» What you are asked to do: Write out, word for word, the first line of the data below and every line after it through the one containing "Click the img-d2q843l9".

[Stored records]
*** Begin section ***
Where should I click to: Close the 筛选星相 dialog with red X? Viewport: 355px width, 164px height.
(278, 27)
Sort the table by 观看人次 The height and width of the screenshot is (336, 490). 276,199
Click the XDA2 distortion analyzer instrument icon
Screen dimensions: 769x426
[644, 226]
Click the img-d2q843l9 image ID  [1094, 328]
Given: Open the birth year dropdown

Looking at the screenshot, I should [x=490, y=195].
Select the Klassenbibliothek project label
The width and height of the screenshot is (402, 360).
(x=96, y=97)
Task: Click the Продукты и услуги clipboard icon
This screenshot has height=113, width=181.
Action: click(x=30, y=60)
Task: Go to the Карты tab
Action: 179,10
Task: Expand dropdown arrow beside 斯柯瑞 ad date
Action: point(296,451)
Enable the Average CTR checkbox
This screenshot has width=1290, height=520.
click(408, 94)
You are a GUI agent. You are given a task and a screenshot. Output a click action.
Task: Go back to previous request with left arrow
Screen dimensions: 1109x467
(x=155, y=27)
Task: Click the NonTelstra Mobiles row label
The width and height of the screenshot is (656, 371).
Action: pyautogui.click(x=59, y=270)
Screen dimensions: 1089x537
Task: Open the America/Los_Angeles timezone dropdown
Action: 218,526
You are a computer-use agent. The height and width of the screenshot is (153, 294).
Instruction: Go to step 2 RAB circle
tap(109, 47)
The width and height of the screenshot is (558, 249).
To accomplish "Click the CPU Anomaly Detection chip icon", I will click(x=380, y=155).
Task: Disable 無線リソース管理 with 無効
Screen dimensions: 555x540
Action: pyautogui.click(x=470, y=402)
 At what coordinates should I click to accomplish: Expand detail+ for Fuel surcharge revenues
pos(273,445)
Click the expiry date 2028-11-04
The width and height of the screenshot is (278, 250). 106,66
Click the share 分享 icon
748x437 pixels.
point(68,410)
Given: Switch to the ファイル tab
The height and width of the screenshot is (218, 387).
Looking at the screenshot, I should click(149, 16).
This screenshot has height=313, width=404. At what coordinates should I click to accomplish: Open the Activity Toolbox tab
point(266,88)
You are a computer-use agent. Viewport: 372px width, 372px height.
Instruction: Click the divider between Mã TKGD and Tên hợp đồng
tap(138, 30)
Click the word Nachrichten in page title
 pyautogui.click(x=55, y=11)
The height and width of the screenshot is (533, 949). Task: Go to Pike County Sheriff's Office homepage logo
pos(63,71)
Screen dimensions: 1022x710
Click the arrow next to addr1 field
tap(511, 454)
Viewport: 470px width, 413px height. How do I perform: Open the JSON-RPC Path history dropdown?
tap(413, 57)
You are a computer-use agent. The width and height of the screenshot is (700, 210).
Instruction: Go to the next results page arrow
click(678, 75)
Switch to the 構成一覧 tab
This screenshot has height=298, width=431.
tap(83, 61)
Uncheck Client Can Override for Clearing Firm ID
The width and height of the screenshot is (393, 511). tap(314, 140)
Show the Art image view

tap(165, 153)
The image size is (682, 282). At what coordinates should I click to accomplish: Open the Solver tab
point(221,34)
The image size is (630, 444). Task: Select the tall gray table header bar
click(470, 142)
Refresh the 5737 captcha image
*** End section ***
» Your response:
Where should I click to: Close the 筛选星相 dialog with red X? Viewport: 355px width, 164px height.
(278, 27)
Sort the table by 观看人次 The height and width of the screenshot is (336, 490). 276,199
Click the XDA2 distortion analyzer instrument icon
Screen dimensions: 769x426
[644, 226]
Click the img-d2q843l9 image ID  [1094, 328]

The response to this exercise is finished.